*** Supplied data ***
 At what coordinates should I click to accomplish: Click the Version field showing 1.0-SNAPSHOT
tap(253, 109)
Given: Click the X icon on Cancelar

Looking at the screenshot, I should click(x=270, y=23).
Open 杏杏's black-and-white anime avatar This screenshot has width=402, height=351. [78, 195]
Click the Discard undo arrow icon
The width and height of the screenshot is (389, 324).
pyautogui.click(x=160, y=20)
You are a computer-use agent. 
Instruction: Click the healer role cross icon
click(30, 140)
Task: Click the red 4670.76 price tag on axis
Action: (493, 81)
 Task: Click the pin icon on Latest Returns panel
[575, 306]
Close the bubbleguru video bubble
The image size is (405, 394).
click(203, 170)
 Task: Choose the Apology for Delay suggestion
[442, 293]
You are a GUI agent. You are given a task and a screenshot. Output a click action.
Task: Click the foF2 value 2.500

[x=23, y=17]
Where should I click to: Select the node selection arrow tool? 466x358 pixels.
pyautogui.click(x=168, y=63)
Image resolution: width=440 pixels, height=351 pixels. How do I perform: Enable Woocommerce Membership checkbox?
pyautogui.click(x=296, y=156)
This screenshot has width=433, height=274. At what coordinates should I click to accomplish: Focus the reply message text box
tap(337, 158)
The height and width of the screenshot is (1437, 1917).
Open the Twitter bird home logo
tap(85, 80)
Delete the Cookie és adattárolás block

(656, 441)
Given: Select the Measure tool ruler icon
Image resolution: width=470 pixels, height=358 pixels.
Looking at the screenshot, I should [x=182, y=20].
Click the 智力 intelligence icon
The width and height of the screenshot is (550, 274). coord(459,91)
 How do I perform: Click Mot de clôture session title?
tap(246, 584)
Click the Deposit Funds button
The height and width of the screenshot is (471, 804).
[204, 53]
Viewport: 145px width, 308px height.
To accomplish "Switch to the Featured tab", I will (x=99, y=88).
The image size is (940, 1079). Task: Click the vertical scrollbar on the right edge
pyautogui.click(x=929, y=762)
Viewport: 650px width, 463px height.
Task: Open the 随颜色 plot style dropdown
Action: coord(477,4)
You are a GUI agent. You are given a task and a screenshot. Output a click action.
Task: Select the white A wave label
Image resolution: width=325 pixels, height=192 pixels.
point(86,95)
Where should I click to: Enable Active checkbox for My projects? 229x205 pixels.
*** End of Supplied data ***
_Exercise brief:_
Give back the material in full, word for word.

_Result of this task:_
 At what coordinates should I click to accomplish: Click the Version field showing 1.0-SNAPSHOT
tap(253, 109)
Given: Click the X icon on Cancelar

Looking at the screenshot, I should click(x=270, y=23).
Open 杏杏's black-and-white anime avatar This screenshot has width=402, height=351. [78, 195]
Click the Discard undo arrow icon
The width and height of the screenshot is (389, 324).
pyautogui.click(x=160, y=20)
You are a computer-use agent. 
Instruction: Click the healer role cross icon
click(30, 140)
Task: Click the red 4670.76 price tag on axis
Action: (493, 81)
 Task: Click the pin icon on Latest Returns panel
[575, 306]
Close the bubbleguru video bubble
The image size is (405, 394).
click(203, 170)
 Task: Choose the Apology for Delay suggestion
[442, 293]
You are a GUI agent. You are given a task and a screenshot. Output a click action.
Task: Click the foF2 value 2.500

[x=23, y=17]
Where should I click to: Select the node selection arrow tool? 466x358 pixels.
pyautogui.click(x=168, y=63)
Image resolution: width=440 pixels, height=351 pixels. How do I perform: Enable Woocommerce Membership checkbox?
pyautogui.click(x=296, y=156)
This screenshot has width=433, height=274. At what coordinates should I click to accomplish: Focus the reply message text box
tap(337, 158)
The height and width of the screenshot is (1437, 1917).
Open the Twitter bird home logo
tap(85, 80)
Delete the Cookie és adattárolás block

(656, 441)
Given: Select the Measure tool ruler icon
Image resolution: width=470 pixels, height=358 pixels.
Looking at the screenshot, I should [x=182, y=20].
Click the 智力 intelligence icon
The width and height of the screenshot is (550, 274). coord(459,91)
 How do I perform: Click Mot de clôture session title?
tap(246, 584)
Click the Deposit Funds button
The height and width of the screenshot is (471, 804).
[204, 53]
Viewport: 145px width, 308px height.
To accomplish "Switch to the Featured tab", I will (x=99, y=88).
The image size is (940, 1079). Task: Click the vertical scrollbar on the right edge
pyautogui.click(x=929, y=762)
Viewport: 650px width, 463px height.
Task: Open the 随颜色 plot style dropdown
Action: coord(477,4)
You are a GUI agent. You are given a task and a screenshot. Output a click action.
Task: Select the white A wave label
Image resolution: width=325 pixels, height=192 pixels.
point(86,95)
Where should I click to: Enable Active checkbox for My projects? 229x205 pixels.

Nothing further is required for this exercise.